Newcastle City Council roundup — March 18
March 19, 2014
By Christina Corrales-Toy
NEW — 2:05 p.m. March 19, 2014
The Newcastle City Council held its second meeting of the month March 18. Here is the Cliffs Notes version of what happened at City Hall. View the full meeting agenda online here.
Put up a parking lot
The City Council approved a zoning code amendment allowing offsite parking for nonresidential uses in residential areas.
Residents won’t likely see a proliferation of parking lots in their neighborhoods though, since there are some specific criteria that must be met to allow the parking lot.
The change stems from a complaint surrounding traffic congestion and pedestrian safety outside of a popular home business — Suzie’s Swim School — which has served locals for almost 20 years.
In an effort to mitigate parking impacts by clients visiting the home business, Suzie and Mike Ervin, Suzie’s Swim School business owners, leased a property north of their home to install a parking area.
According to the yet-to-be amended zoning code though, such an offsite parking area was not permitted.
Since it was an ordinance, there was an opportunity for public comments, and both the Ervins and a neighbor spoke in support of the amendment.
The zoning code amendment passed 4-3.
Council liaison expires
Councilman Rich Crispo’s time as a liaison to the Community Activities Commission came to an end, as the City Council decided against renewing the position.

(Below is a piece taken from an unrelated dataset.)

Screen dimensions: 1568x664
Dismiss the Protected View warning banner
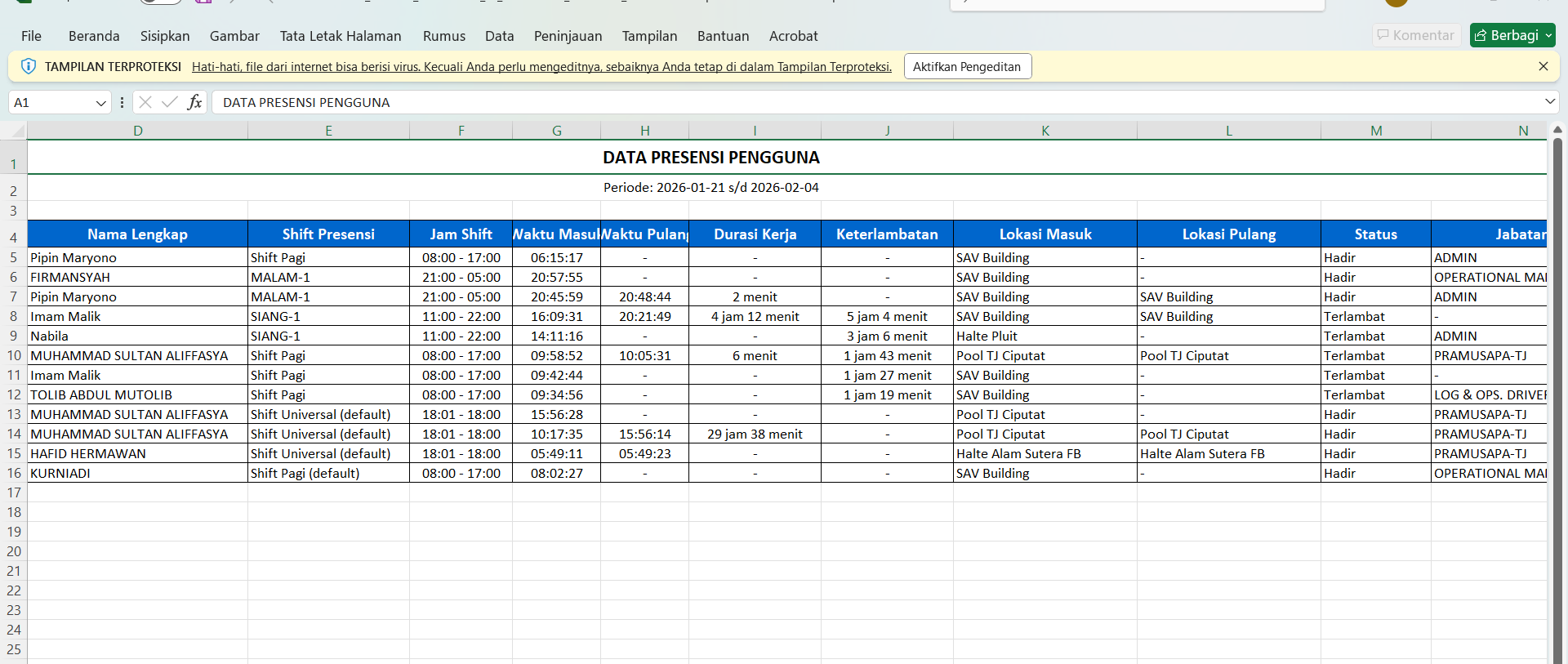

A council liaison was appointed last year to help the advisory board as it transitioned from the Parks Commission to the Community Activities Commission.
Crispo, who led the changes to the commission, was chosen to serve as the liaison. The council representative, which acted as a nonvoting member of the advisory board, was set to expire at the end of March.
Community Activities Commissioner Linda Newing spoke on behalf of the board at the beginning of the meeting, asking the City Council to keep the position.
Councilman Gordon Bisset made a motion to keep the liaison through the end of the year. It failed 4-3, effectively terminating the position.
The decision to let the position expire was due in large part to newly-hired staff member Wendy Kirchner, the city’s community activities liaison. One of Kirchner’s responsibilities is to work alongside the Community Activities Commission.
With Kirchner on board, and the commission’s transition to a body focused more on community events complete, the majority of the council members decided to let the council liaison position run its course.
City manager gets a raise
After evaluating City Manager Rob Wyman’s performance in several closed executive sessions, the Newcastle City Council approved a $10,000 raise for the position.
The raise, retroactive to Jan. 1, increases Wyman’s annual salary from $120,000 to $130,000. The council also granted Wyman two days of merit leave.
Wyman was hired as interim city manager in January 2010, and the council selected him as the permanent city manager that August. This is the third consecutive year that the council awarded him a raise.
With four years of experience under his belt as a city manager, City Council members felt it necessary to award Wyman’s performance and have his salary reflect what some of his peers are making.
The raise was approved by a 6-1 vote of the council. Deputy Mayor John Drescher was the lone dissent. Drescher said he had no qualms about the city manager’s performance, but he couldn’t in good conscience approve the raise due to concerns “about the costs we’re burdened by.”
Odds and ends
The evening began with a brief presentation from Waste Management about its work in the city and its means of outreach and education to residents.
The Newcastle City Council also approved a social media policy for the city. Adoption of the policy was seen as a proactive measure to provide the city with a level of protection in the event that abuses of social media by the public occur.
Many cities already have social media policies, and Newcastle, with its Facebook and Twitter account, did not have one prior to the March 18 meeting.
The Newcastle City Council is expecting a full house at its next meeting, when it hosts representatives from Puget Sound Energy April 1.
Puget Sound Energy will be on hand to answer questions about its Energize Eastside project. The project, in response to the region’s growing power needs, will bring new higher capacity electric transmission lines to the Eastside.
The new lines will extend from a substation in Redmond to Renton, but the exact route the lines will take is currently unknown. One of the proposed routes directly affects the Olympus neighborhood.